(Problem statement): Transcribe the records in full.
:::::
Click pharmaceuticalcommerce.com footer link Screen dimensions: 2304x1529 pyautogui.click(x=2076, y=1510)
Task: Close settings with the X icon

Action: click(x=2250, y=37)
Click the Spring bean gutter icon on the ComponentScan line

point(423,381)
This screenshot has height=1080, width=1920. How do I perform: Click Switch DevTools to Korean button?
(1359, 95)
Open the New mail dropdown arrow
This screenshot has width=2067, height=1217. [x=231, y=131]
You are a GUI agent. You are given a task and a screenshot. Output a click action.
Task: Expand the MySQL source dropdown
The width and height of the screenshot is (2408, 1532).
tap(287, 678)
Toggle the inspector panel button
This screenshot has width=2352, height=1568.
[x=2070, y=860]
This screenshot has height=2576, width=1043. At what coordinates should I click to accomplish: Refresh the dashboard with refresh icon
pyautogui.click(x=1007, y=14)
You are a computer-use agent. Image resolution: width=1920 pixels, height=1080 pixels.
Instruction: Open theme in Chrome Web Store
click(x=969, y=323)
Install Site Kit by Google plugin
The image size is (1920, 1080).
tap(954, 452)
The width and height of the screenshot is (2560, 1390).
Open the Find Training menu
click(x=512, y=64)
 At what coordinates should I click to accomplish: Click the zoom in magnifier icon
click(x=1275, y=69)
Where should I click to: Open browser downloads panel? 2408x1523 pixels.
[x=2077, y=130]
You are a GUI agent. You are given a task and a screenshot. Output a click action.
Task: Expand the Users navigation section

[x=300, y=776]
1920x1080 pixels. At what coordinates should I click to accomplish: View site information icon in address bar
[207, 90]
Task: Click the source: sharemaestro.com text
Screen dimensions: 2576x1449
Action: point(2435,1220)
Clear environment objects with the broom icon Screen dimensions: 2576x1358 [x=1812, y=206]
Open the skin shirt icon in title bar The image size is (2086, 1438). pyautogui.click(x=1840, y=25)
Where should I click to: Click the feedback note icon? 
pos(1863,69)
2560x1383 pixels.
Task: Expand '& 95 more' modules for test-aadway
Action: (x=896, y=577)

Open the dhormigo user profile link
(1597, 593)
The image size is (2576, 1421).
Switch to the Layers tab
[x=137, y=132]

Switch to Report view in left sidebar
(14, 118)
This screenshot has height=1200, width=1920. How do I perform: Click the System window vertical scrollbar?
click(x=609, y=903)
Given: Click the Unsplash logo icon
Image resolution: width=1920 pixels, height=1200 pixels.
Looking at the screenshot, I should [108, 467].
:::::
(Exercise response):
Click pharmaceuticalcommerce.com footer link Screen dimensions: 2304x1529 pyautogui.click(x=2076, y=1510)
Task: Close settings with the X icon

Action: click(x=2250, y=37)
Click the Spring bean gutter icon on the ComponentScan line

point(423,381)
This screenshot has height=1080, width=1920. How do I perform: Click Switch DevTools to Korean button?
(1359, 95)
Open the New mail dropdown arrow
This screenshot has width=2067, height=1217. [x=231, y=131]
You are a GUI agent. You are given a task and a screenshot. Output a click action.
Task: Expand the MySQL source dropdown
The width and height of the screenshot is (2408, 1532).
tap(287, 678)
Toggle the inspector panel button
This screenshot has width=2352, height=1568.
[x=2070, y=860]
This screenshot has height=2576, width=1043. At what coordinates should I click to accomplish: Refresh the dashboard with refresh icon
pyautogui.click(x=1007, y=14)
You are a computer-use agent. Image resolution: width=1920 pixels, height=1080 pixels.
Instruction: Open theme in Chrome Web Store
click(x=969, y=323)
Install Site Kit by Google plugin
The image size is (1920, 1080).
tap(954, 452)
The width and height of the screenshot is (2560, 1390).
Open the Find Training menu
click(x=512, y=64)
 At what coordinates should I click to accomplish: Click the zoom in magnifier icon
click(x=1275, y=69)
Where should I click to: Open browser downloads panel? 2408x1523 pixels.
[x=2077, y=130]
You are a GUI agent. You are given a task and a screenshot. Output a click action.
Task: Expand the Users navigation section

[x=300, y=776]
1920x1080 pixels. At what coordinates should I click to accomplish: View site information icon in address bar
[207, 90]
Task: Click the source: sharemaestro.com text
Screen dimensions: 2576x1449
Action: point(2435,1220)
Clear environment objects with the broom icon Screen dimensions: 2576x1358 [x=1812, y=206]
Open the skin shirt icon in title bar The image size is (2086, 1438). pyautogui.click(x=1840, y=25)
Where should I click to: Click the feedback note icon? 
pos(1863,69)
2560x1383 pixels.
Task: Expand '& 95 more' modules for test-aadway
Action: (x=896, y=577)

Open the dhormigo user profile link
(1597, 593)
The image size is (2576, 1421).
Switch to the Layers tab
[x=137, y=132]

Switch to Report view in left sidebar
(14, 118)
This screenshot has height=1200, width=1920. How do I perform: Click the System window vertical scrollbar?
click(x=609, y=903)
Given: Click the Unsplash logo icon
Image resolution: width=1920 pixels, height=1200 pixels.
Looking at the screenshot, I should [108, 467].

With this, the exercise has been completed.